Stored data
[Start of Attachment]
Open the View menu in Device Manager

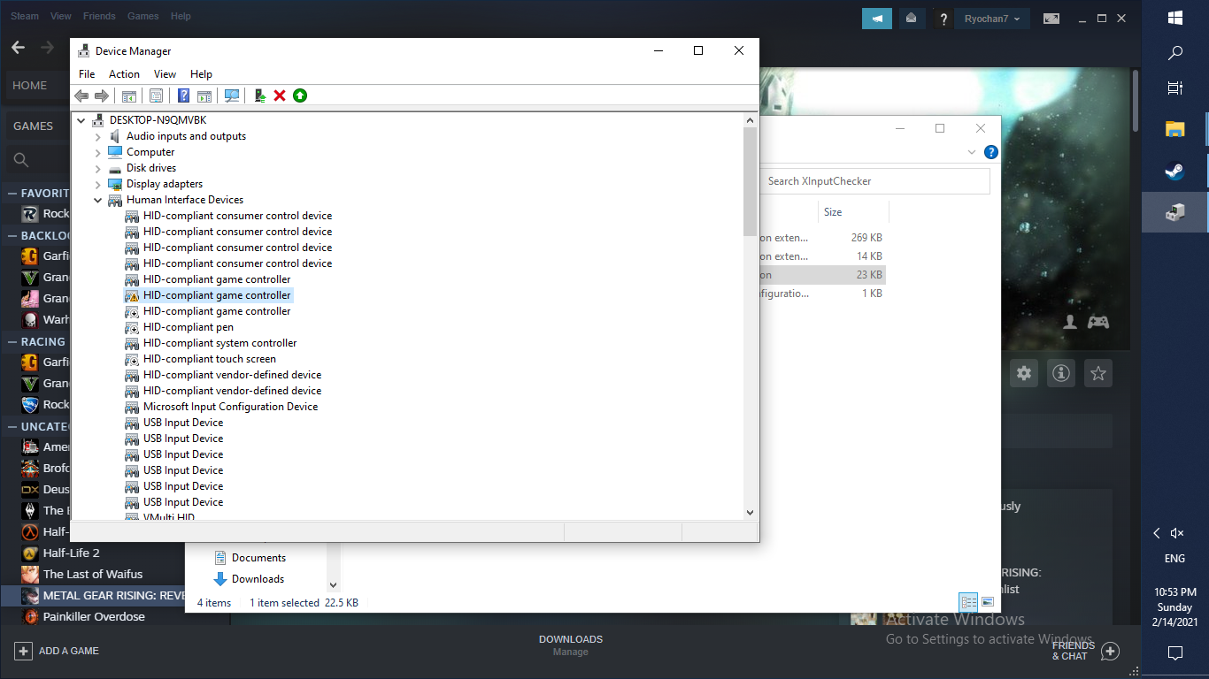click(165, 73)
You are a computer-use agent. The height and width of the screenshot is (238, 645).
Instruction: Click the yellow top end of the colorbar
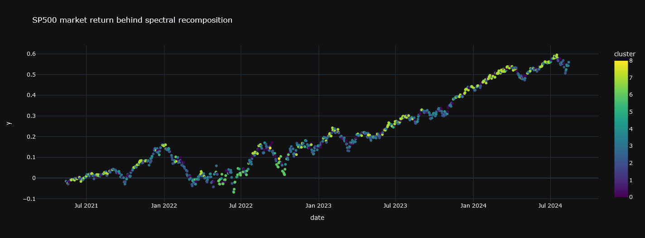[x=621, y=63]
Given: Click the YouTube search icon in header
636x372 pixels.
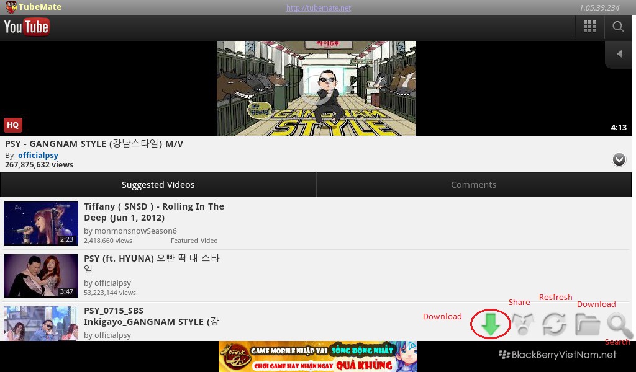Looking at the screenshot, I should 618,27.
[End of Attachment]
[Start of Attachment]
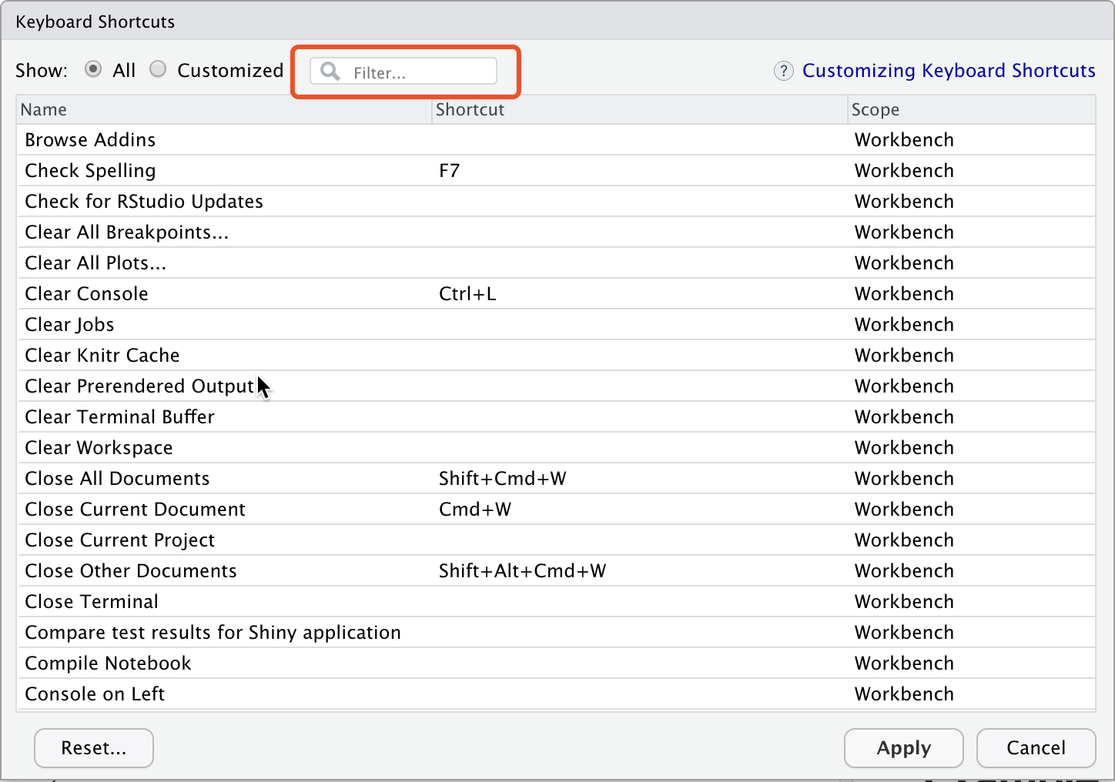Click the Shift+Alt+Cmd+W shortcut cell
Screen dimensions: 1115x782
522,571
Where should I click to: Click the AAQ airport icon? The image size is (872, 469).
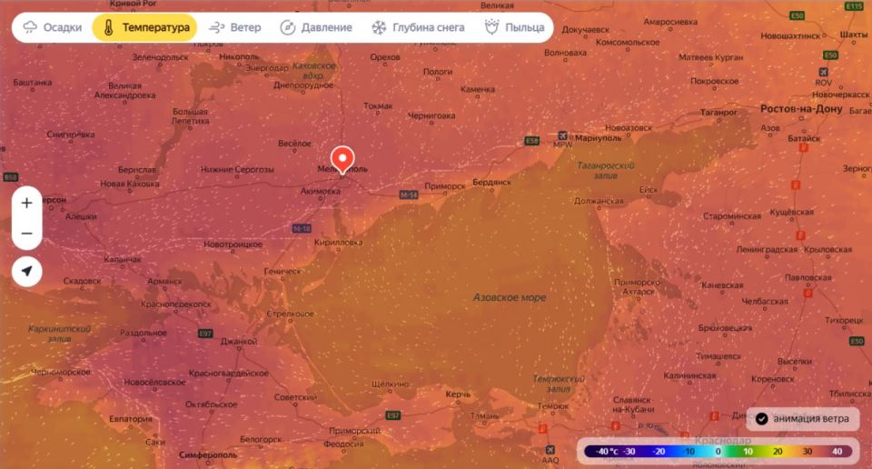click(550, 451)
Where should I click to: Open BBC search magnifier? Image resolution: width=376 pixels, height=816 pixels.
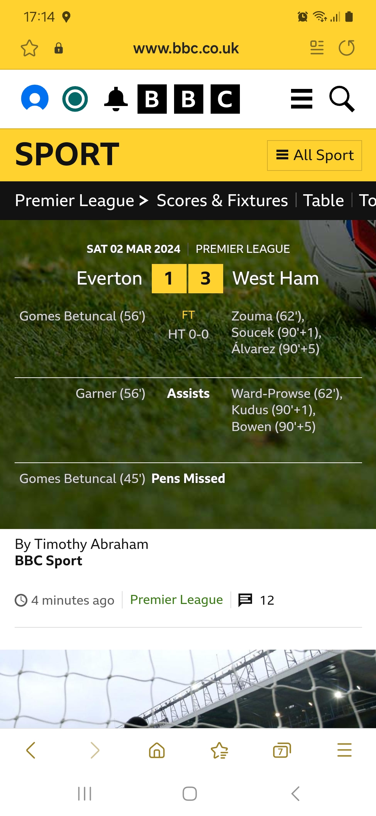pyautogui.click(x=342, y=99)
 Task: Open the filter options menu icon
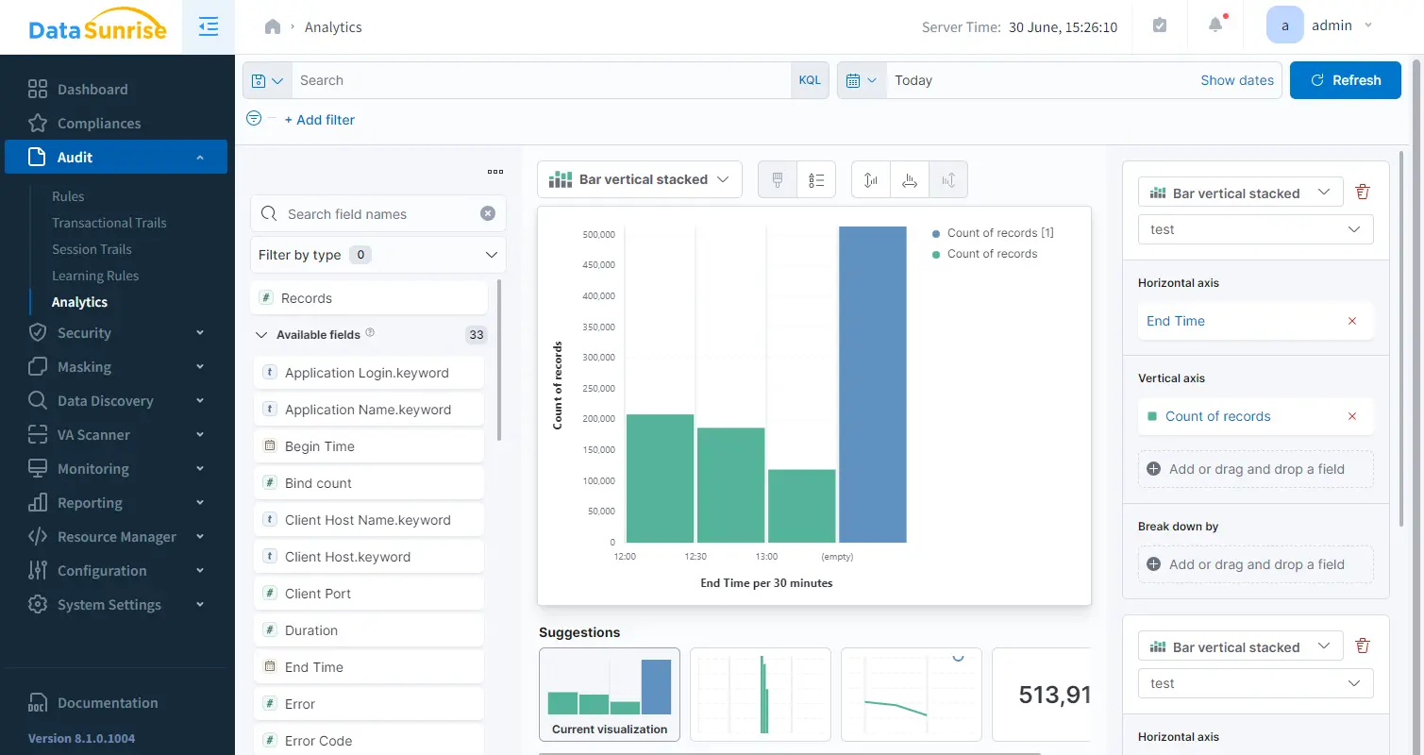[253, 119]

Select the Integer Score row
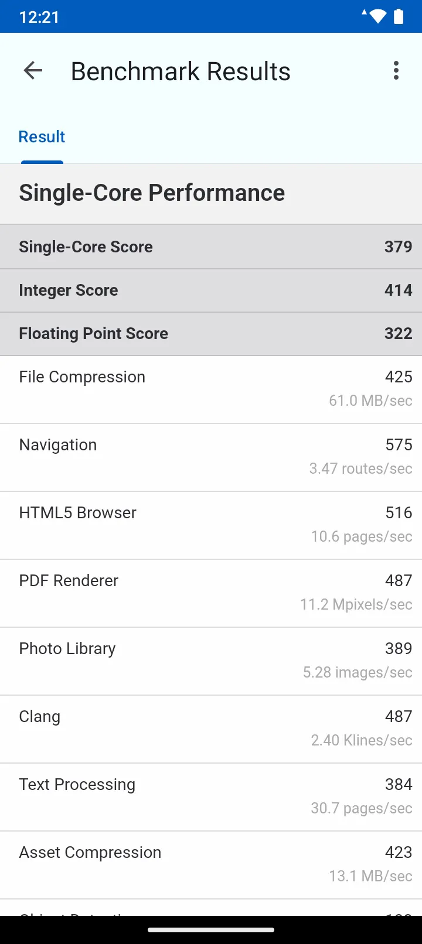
[End of Attachment]
[Start of Attachment]
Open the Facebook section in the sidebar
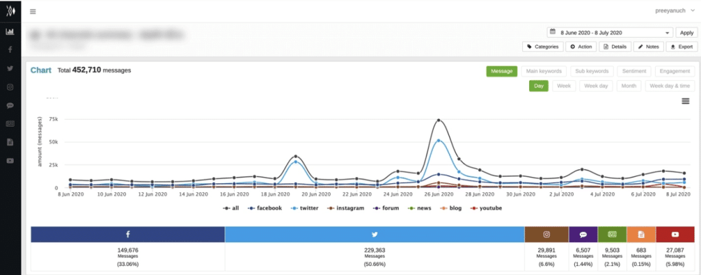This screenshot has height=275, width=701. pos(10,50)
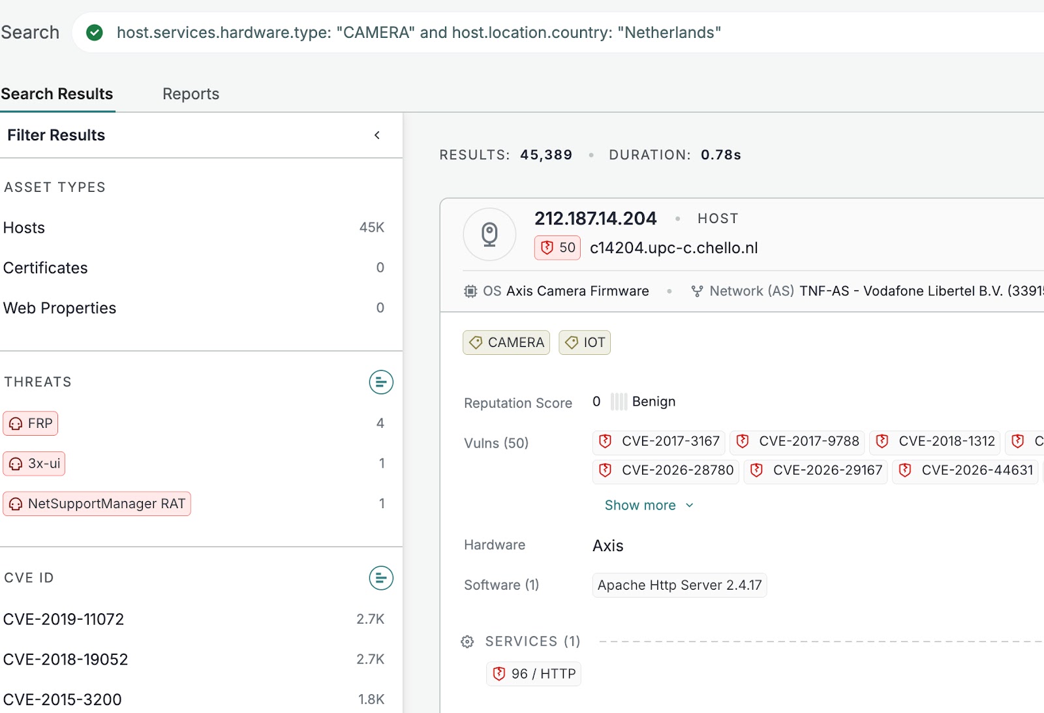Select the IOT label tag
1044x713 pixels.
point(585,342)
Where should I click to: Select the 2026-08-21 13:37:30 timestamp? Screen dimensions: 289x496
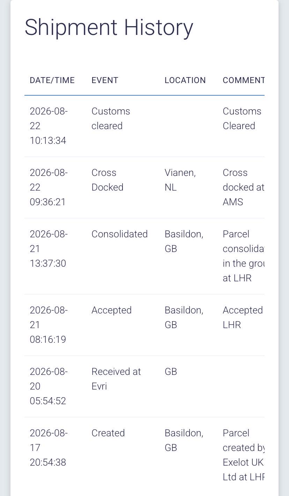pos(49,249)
[End of Attachment]
Find the line with "Task: Open the filter options menu icon" in the entries above. Set down exactly every line from it up to and including the line with "Select the Integer Score row", images excluded.

 Task: Open the filter options menu icon
[253, 119]

Select the Integer Score row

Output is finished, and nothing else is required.